In the CPEP lab, our mission is to better understand the factors that lead to exercise intolerance across the spectrum of health and chronic lung disease. Specific to disease, our aim is to counteract the negative cycle of physical inactivity and worsening symptoms. As a member of this lab, I have had the opportunity to contribute to research that may directly impact the quality of life of those living with chronic obstructive lung disease, cystic fibrosis, and interstitial lung disease. I’ve also played a role in mentoring physical therapy students during their research placement. For example, we recently completed an award winning (CSEP 2016) project which compared the accuracy of non-invasive surface electrode stickers placed on the chest to an invasive esophageal electrode catheter to measure breathing muscle activity as a diagnostic tool for disease progression and exertional dyspnea. One of our research group’s largest projects is a multi-center randomized control trial, that has been implemented at eight different sites across Canada, to determine the impact and feasibility of cycling rehabilitation in idiopathic pulmonary fibrosis while breathing supplemental (60%) oxygen. My role as an exercise trainer in this study has been eye opening, and I find immense satisfaction in having a direct impact on a patient’s ability to exercise and improve his or her ability to perform physical activity. However, this is just a start. Much more can be done to improve current pulmonary rehabilitation programs.

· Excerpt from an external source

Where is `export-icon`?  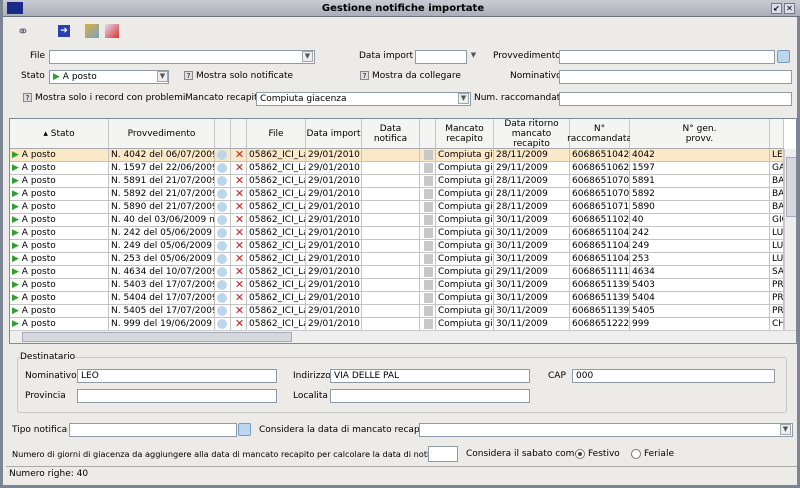
export-icon is located at coordinates (112, 31).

We are now entering an era of “precision” or “personalized” medicine. Currently, our health care system primarily operates by use of generalized treatment plans for individuals presenting with symptoms common to a particular illness. However, each individual is unique in terms of the co-morbidities they present with, the interaction of these different co-morbidities, and the severity of their symptoms. For example, in pulmonary rehabilitation, these patients are limited by immense breathing discomfort coupled with a low tolerance for cycling exercise, the predominant modality used in these programs. Therefore, if we can find ways to reduce their breathing discomfort and allow them to tolerate exercise for longer and/or at a higher intensity, we may be able to optimize the benefits these patients gain from exercise training. One parameter in these programs that has received little attention is cycling cadence, or pedal rate. Recent work in cyclists, suggests that pedaling rate may represent a balance between leg muscle fatigue and stress on the cardiorespiratory system. Pedaling at too high a rate causes excess breathing ventilation, which could exaggerate breathing discomfort. On the other hand, a low pedal rate leads to greater leg muscle fatigue while potentially minimizing breathing discomfort so that exercise duration can be extended. Thus, pedaling rate may be the key to optimizing rehabilitation programs. Even marginal gains in exercise intensity and volume will lead to a host of physiological benefits and an improved overall quality of life.

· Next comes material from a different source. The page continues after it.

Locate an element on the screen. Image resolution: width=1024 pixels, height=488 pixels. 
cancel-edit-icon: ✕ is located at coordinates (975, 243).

In order to investigate this relationship my Master’s research project is focusing on the impact of cycling cadence on subjective breathing discomfort; leg muscle activation; the work it takes to breath; as well as leg muscle oxygenation and blood flow. Oxygen is essential for exercise and is dependent on blood flow for delivery to the active muscles. Thus, blood flow to these regions could represent the key to understanding this pedal rate effect. To determine blood flow, we inject a biological tracer molecule (indocyanine green) into the venous circulation while the participant is cycling. The dye travels through the arterial circulation where the concentration of the dye increases in the active muscles and this change in concentration is used to calculate a relative measure of blood flow. Due to the invasiveness of this procedure, my Master’s thesis will be conducted on healthy, highly fit cyclists. However, we hope the results of this novel investigative study will lead to similar projects in chronic lung disease to better optimize rehabilitation programs.